- Your objective: Search the records for the string "name", and show each line where it appears.

Stored data entries:
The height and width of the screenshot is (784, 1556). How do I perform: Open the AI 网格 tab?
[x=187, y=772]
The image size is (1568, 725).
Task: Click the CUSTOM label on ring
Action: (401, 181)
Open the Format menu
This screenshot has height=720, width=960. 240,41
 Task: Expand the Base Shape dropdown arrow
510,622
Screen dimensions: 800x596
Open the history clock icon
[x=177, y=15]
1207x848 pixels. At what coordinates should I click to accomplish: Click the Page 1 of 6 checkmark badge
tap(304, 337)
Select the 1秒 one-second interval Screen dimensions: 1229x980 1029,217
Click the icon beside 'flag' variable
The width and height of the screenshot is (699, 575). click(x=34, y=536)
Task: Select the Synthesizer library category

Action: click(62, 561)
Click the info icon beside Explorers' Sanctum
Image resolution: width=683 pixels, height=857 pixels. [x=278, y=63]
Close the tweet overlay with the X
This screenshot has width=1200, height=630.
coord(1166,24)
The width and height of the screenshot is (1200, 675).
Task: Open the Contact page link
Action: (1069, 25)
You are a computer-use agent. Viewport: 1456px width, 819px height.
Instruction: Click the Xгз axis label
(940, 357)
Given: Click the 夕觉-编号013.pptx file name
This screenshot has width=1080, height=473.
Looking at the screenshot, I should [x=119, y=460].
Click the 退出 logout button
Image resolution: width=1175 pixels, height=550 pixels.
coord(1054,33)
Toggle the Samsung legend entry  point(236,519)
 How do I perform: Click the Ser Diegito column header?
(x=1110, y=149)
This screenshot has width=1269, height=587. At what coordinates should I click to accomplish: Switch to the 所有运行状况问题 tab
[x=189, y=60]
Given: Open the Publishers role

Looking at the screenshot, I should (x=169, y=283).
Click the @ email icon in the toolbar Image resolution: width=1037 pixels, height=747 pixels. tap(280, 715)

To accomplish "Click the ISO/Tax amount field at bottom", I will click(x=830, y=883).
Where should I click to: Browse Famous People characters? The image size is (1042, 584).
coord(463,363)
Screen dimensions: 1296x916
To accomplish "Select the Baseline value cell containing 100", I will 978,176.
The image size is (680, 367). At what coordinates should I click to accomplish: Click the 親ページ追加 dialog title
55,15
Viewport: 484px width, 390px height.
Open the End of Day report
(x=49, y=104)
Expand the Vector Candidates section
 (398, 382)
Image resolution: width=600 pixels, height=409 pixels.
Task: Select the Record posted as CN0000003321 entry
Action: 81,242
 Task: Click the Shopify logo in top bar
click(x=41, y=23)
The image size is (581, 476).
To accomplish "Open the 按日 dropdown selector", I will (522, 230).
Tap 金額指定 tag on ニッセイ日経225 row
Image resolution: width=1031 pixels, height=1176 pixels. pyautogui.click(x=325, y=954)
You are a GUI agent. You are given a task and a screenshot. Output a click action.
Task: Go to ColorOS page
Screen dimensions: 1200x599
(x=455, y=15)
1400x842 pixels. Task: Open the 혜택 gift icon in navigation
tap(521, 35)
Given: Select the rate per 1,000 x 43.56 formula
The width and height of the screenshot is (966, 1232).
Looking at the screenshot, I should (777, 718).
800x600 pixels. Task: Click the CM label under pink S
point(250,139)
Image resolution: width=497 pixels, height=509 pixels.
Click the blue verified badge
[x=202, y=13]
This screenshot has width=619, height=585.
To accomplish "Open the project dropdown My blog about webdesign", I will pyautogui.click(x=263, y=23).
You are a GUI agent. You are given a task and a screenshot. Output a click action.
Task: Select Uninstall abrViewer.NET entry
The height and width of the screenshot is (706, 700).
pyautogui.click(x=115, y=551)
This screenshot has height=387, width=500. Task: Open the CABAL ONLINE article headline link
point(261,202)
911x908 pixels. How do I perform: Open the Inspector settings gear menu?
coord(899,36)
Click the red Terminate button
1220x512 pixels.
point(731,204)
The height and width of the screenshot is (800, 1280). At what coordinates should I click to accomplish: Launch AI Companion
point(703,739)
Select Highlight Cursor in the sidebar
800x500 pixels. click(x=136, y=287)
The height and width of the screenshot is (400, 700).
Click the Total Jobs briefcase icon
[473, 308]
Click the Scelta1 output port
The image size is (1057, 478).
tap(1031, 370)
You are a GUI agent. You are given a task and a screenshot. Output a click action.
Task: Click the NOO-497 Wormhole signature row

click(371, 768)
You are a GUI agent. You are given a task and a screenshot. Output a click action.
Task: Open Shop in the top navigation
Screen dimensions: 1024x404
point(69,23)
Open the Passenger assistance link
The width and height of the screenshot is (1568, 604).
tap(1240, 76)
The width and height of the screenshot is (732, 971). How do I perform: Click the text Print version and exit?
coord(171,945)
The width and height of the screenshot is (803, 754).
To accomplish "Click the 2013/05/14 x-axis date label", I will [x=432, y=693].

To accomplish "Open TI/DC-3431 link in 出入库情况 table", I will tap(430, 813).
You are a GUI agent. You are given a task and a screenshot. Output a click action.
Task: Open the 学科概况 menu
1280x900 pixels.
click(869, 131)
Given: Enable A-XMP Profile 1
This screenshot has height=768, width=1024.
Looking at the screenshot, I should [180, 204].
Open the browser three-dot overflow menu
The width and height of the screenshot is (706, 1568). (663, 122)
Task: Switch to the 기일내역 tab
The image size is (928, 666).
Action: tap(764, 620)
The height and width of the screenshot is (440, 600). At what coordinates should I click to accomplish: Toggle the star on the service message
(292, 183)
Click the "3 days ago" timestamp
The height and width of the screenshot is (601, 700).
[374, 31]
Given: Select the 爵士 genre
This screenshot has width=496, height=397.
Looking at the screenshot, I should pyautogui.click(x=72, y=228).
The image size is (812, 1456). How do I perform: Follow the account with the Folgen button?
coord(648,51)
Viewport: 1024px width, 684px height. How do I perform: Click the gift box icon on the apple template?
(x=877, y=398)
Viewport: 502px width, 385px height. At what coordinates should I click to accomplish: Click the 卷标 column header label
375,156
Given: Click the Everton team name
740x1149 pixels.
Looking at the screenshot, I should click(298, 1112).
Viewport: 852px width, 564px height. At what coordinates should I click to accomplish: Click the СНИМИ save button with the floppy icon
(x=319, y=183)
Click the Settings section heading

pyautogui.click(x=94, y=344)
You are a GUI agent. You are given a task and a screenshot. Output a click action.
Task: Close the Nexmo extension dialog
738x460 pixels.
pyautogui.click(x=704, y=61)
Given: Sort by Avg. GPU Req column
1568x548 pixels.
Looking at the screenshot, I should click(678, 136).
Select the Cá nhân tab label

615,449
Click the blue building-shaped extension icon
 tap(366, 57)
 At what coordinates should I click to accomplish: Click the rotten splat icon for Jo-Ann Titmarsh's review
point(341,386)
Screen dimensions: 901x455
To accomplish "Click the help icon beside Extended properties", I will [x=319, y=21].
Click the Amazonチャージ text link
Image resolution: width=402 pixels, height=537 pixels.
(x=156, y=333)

- Finished task:
Given: Click the 夕觉-编号013.pptx file name
Given: Click the Everton team name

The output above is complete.